**STUDY TEXT:**
....

I am still at the no new news point of my day. I have been in contact off and on with my surgeons office, my surgeon, and my insurance company. Tomorrow I am going to get my letter of surgical support from my primary. I feel like I am back at day one of Lap Band surgery. I also have to have another psych eval.... what if I don't pass?! Are they going to refuse to take out my band... so stupid.
Anyway, I am stuck in a place of no one being able to give me the answers I need. I am not sure if my insurance is actually going to cover the Sleeve (though I have a friend who just had a sleeve revision after her band slipped at a different hospital with the same insurance as me) or if I will have to get rebanded/nobanded. I would like to go on record and say, "my Lap Band has not been kind to me." Sure we had one good year... but is has pretty much been downhill from there. I am tired of this evil little monster making me miserable.
Here is the ironic part. My surgeon's office mentioned (without mentioning) that I might want to gain a few pounds to bring my BMI up. I can only have liquids. I had a milkshake and some cheesecake (not a liquid but somewhat doable) for breakfast... got on the scale... and down 3 pounds from the last time I weighed myself. This is the first time anyone has ever given me permission to gain weight... but I can't eat solids.. and I am actually losing weight. Is this the universe laughing at me?! I think so.
I am not sad or angry or even really disapointed that my band slipped. It just wasn't in the cards for me this time. I just would like to eat a salad.
All you super stars keep on keepin on!

....

**DATA SHOWN:**
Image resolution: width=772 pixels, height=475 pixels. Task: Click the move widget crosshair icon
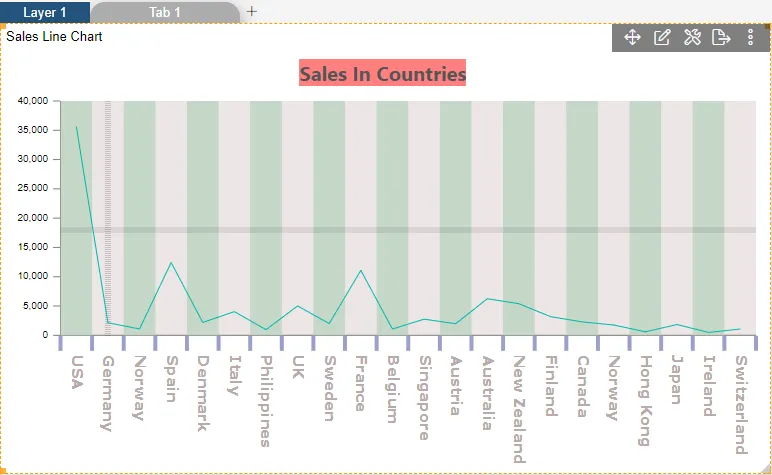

....

**DIRECTIONS:**
Reproduce the portion of the Lap Band post above between "I am not sad" and "on keepin on!", inclusive.

**ANSWER BOX:**
I am not sad or angry or even really disapointed that my band slipped. It just wasn't in the cards for me this time. I just would like to eat a salad.
All you super stars keep on keepin on!